I always thought glasses looked good on me and that glasses make you look smart but I suddenly realized it's all cope and bullshit. Glasses looks hideous no matter what. Of course I'm talking about prescription glasses not sunglasses obviously. I also noticed that I have pretty decent eyes with with barely any sclera show, positive canthal tilt, and they are also deep set. I barely ever noticed this until I started to think about removing my glasses. Also, my glasses are hideous cuck glasses with a heavy black rim that I bought 8 years ago. Not sure what the fuck was I thinking until now, I literally had a sudden revelation, which started as I noticed how much the heavy lenses made my eyes look really tiny. After this realization every single picture I've seen of people with glasses, even chads, look hideous to me now.

Anyway, does anyone here still wear glasses or have you all done contacts or PRK\LASIK already? I'm getting my first contacts in a few days, as the quarantine is ending and I'll be resuming my wagecuck job. As soon as I find a reliable clinic I will most likely get myself lasered, I don't want to wear these pieces of shit ever again. 

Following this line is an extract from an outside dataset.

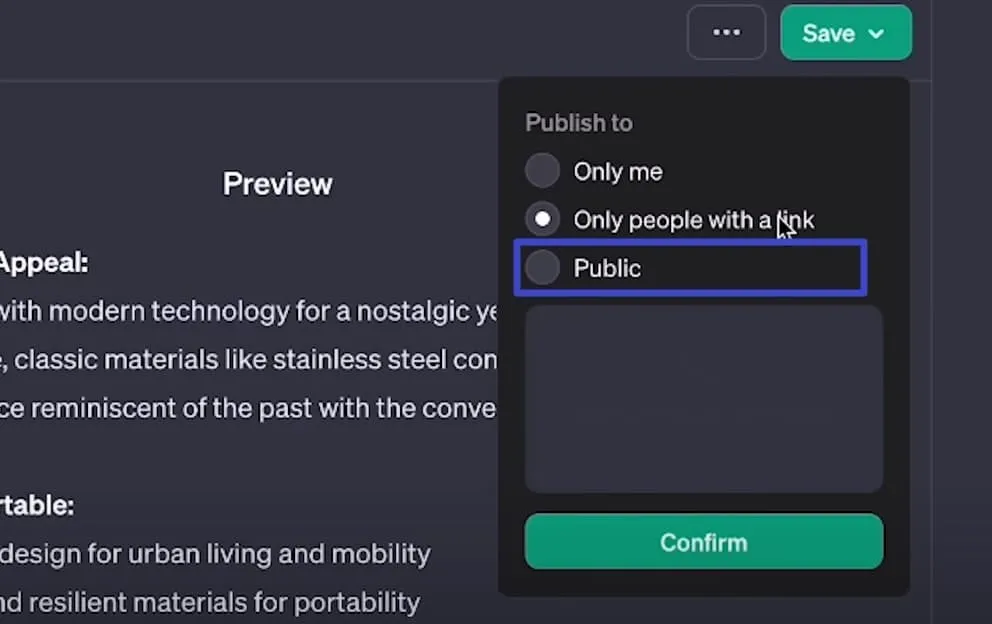Click the ellipsis icon beside Save
This screenshot has width=992, height=624.
(x=726, y=32)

Will report back on how my female colleagues comment on my eyes\face without these fugly piece of shit glasses. I'm also eyecontactmaxing and I've spent many many hours training eye contacts with videos and photos so I'm sure I'll get some comments at some point.

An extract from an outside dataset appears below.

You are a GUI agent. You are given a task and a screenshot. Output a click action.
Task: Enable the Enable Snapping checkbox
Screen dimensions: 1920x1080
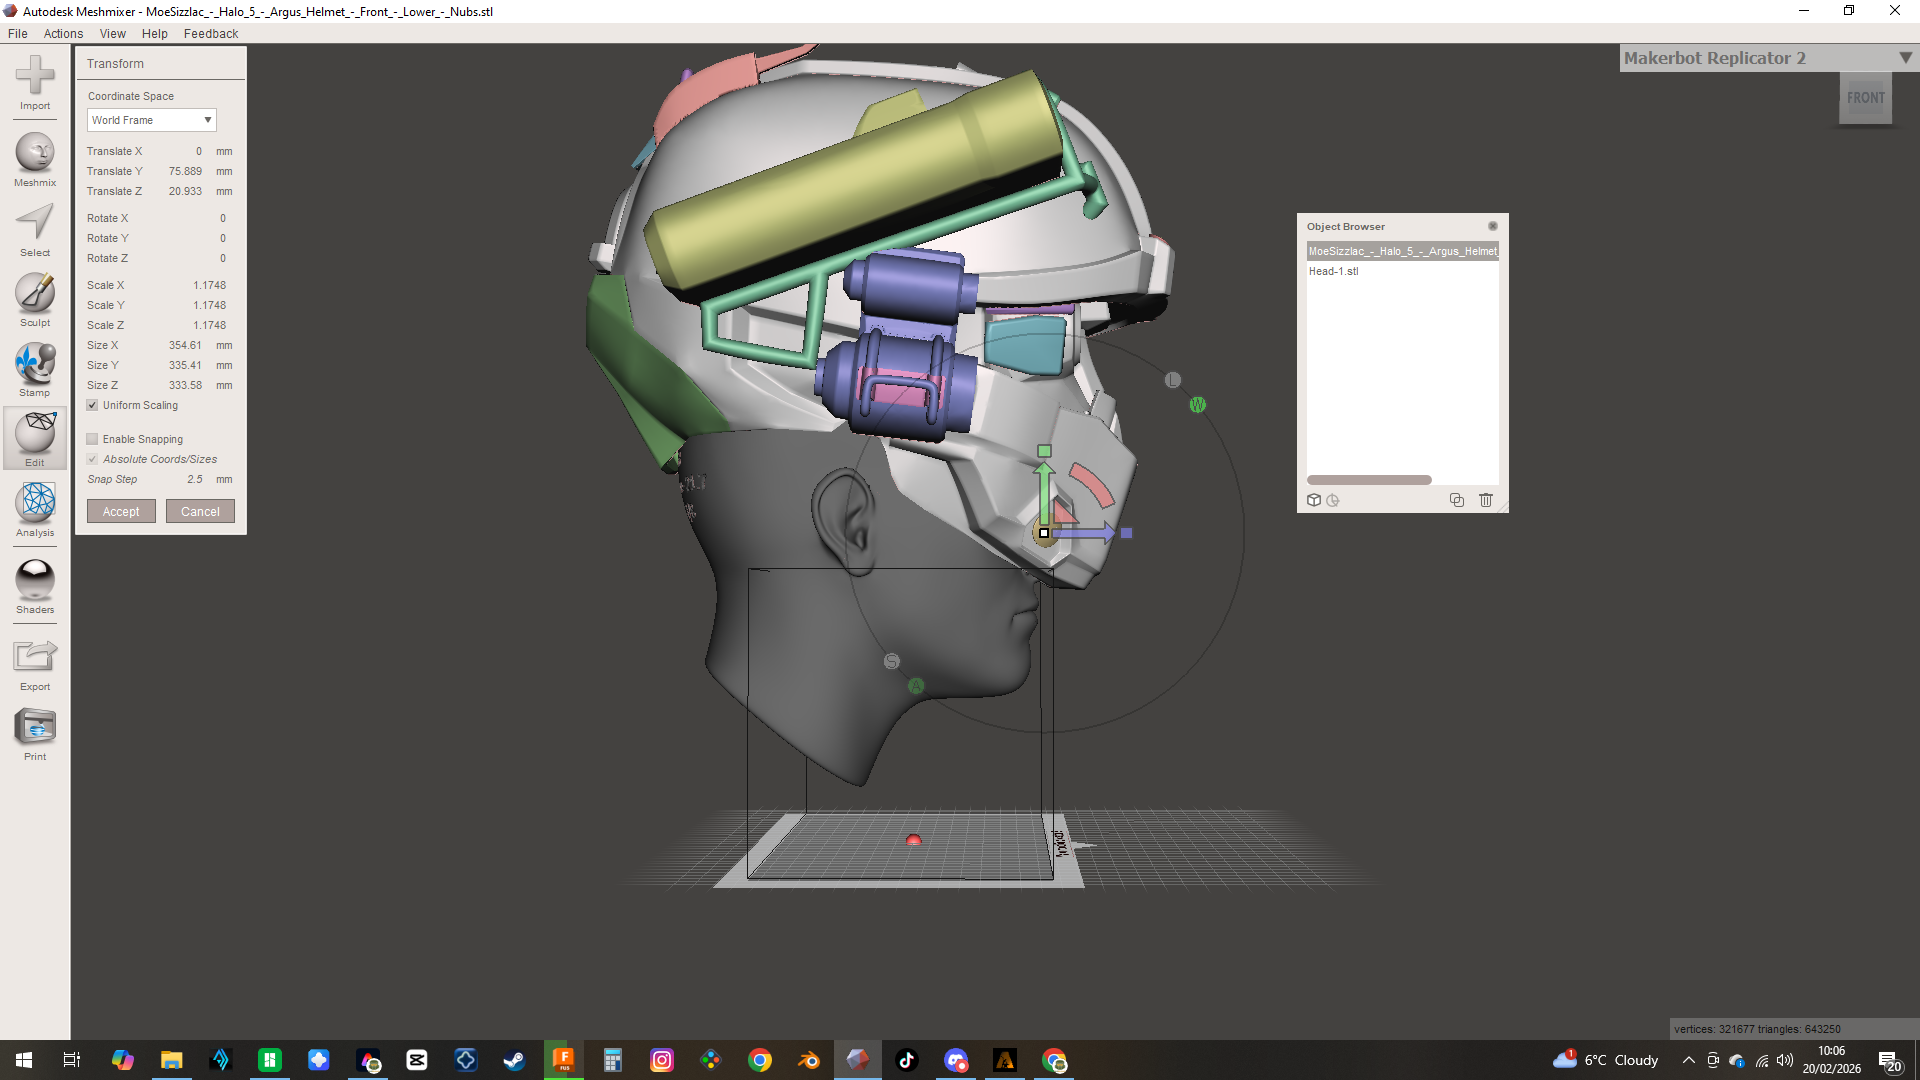click(x=92, y=439)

Also first post, don't bully.


----------



## Deleted member 110 (Jun 20, 2020)

im getting PRK next month


----------



## Deleted member 5683 (Jun 20, 2020)

Stop saying glasses are a looksmin, I'm gonna have to start wearing fake glasses to hide my subhuman bug eyes with ptosis. 

Obviously it's a looksmin if you have decent eye area.


----------



## vodkacel (Jun 20, 2020)

I wear lenses, glasses look beta af


----------



## glowup (Jun 20, 2020)

Unfortuantely long term use of contact lenses can cause droopy eye lids (serious), so definitely invest in LASIK if your looking to never wear glasses again.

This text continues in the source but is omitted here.